[START OF DATA]
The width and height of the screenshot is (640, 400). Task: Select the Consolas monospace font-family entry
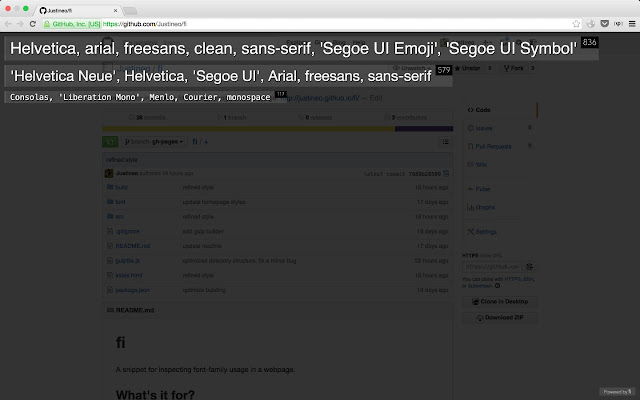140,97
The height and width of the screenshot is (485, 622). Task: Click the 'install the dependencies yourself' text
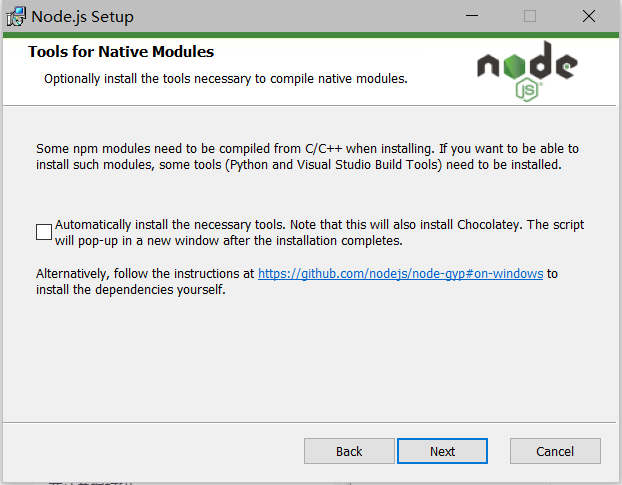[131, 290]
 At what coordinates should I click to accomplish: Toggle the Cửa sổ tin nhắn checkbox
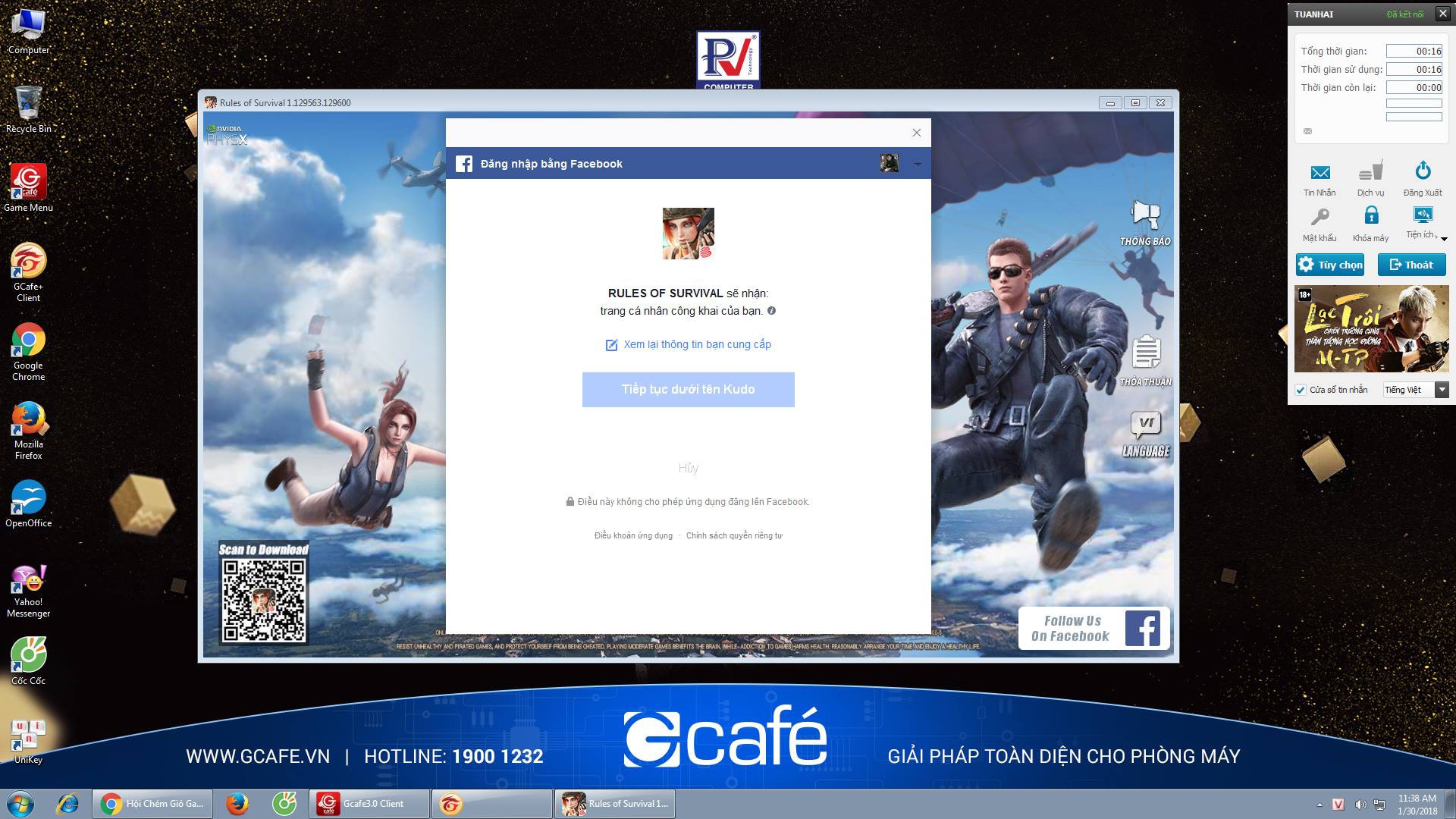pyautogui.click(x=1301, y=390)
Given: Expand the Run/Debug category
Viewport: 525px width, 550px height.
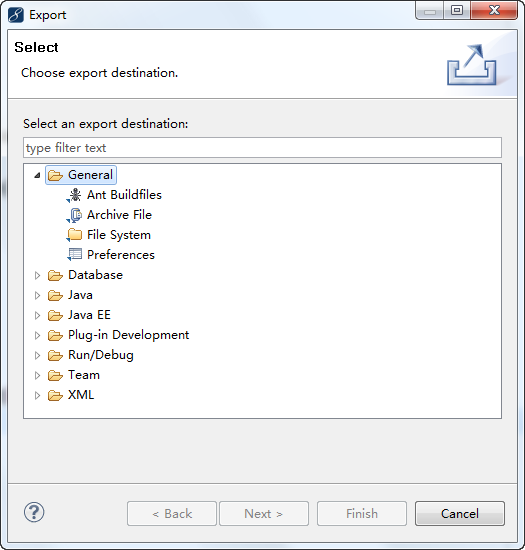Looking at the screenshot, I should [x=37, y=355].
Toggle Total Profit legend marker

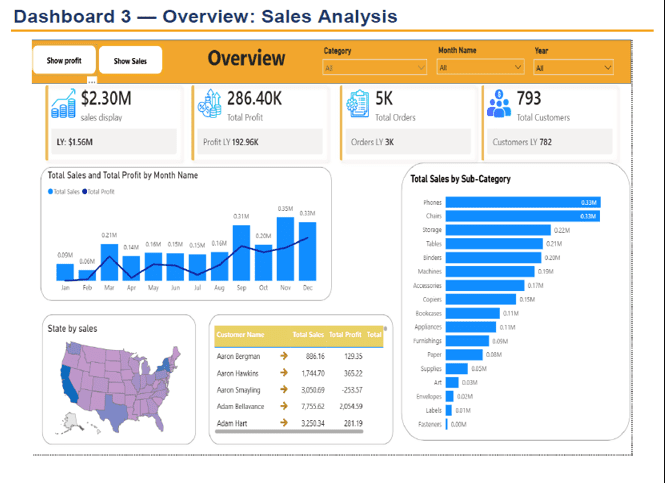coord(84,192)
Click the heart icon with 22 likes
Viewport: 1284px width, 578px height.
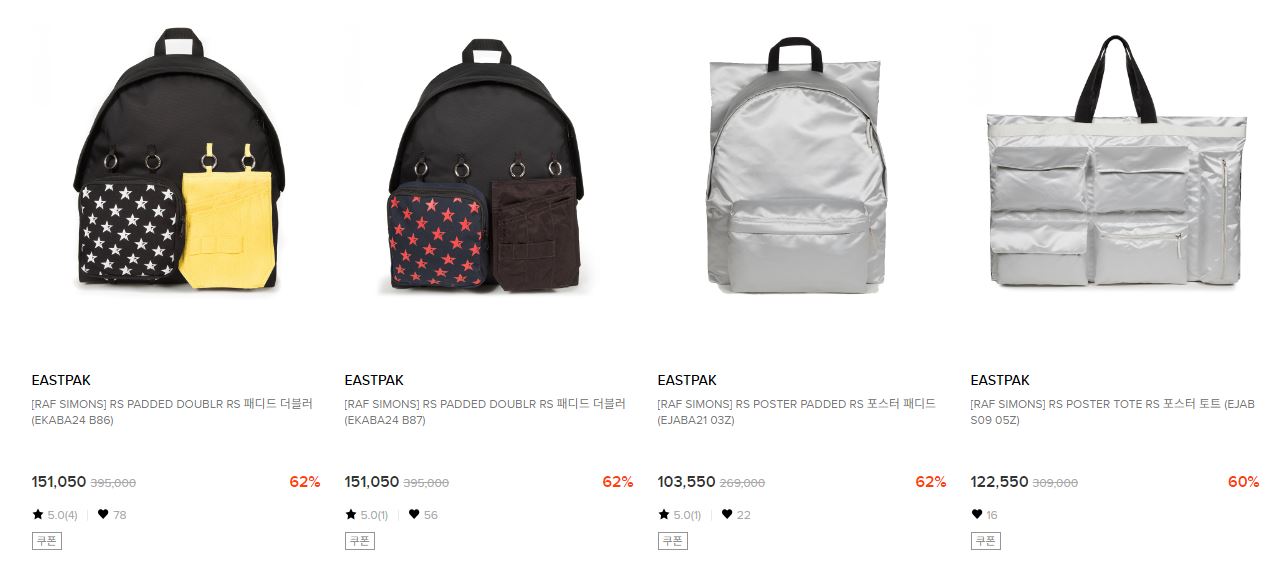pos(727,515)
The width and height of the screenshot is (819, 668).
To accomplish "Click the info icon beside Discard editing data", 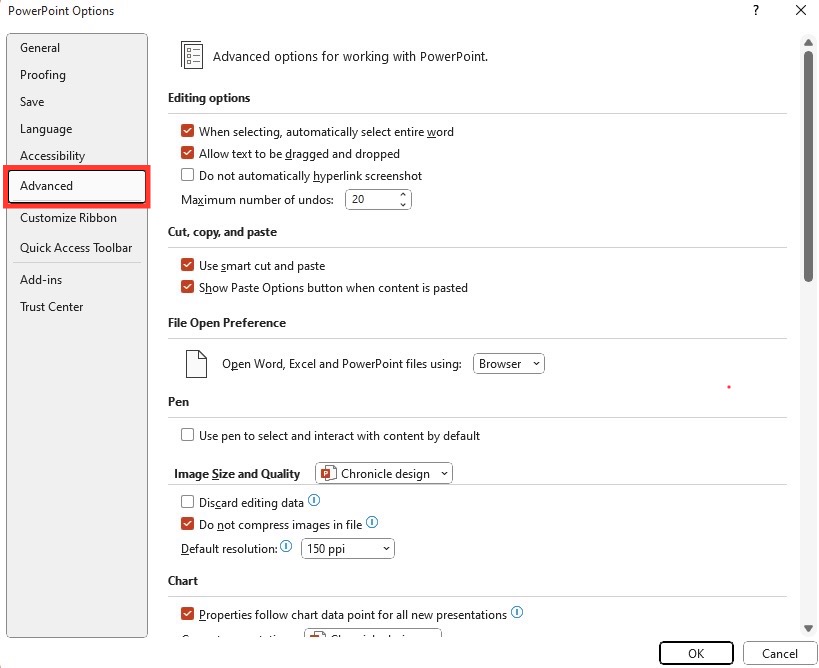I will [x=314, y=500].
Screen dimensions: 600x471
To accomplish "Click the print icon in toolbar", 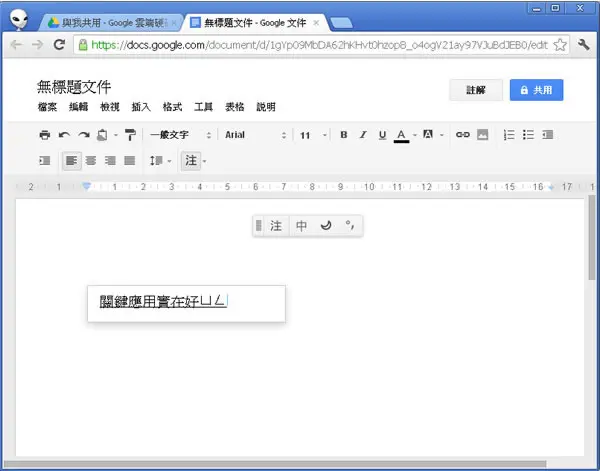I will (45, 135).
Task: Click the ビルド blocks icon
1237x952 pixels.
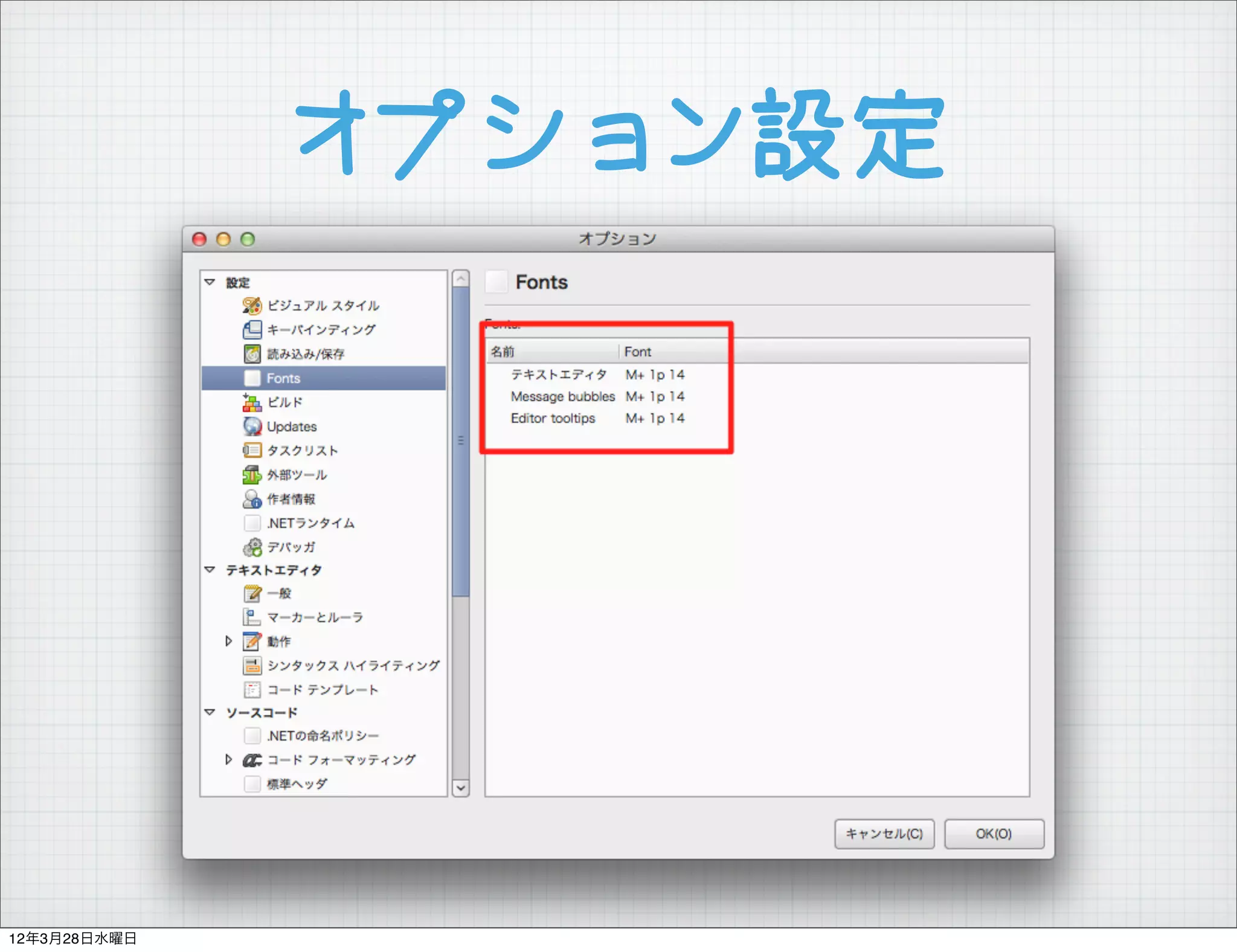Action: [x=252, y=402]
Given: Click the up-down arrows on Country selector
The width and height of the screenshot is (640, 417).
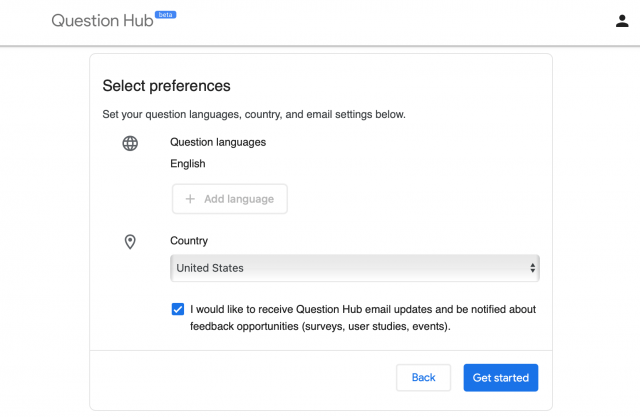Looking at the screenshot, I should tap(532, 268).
[END OF DATA]
> _GOAL_:
Express the rows above, from the line containing "Toggle Total Profit legend marker" through the line containing "pos(727,515)" inclusive, as a JSON array of strings with one string per line and blank lines omitted. Exclude the pictures.

> _FULL RESPONSE_:
[
  "Toggle Total Profit legend marker",
  "coord(84,192)",
  "Click the heart icon with 22 likes",
  "Viewport: 1284px width, 578px height.",
  "pos(727,515)"
]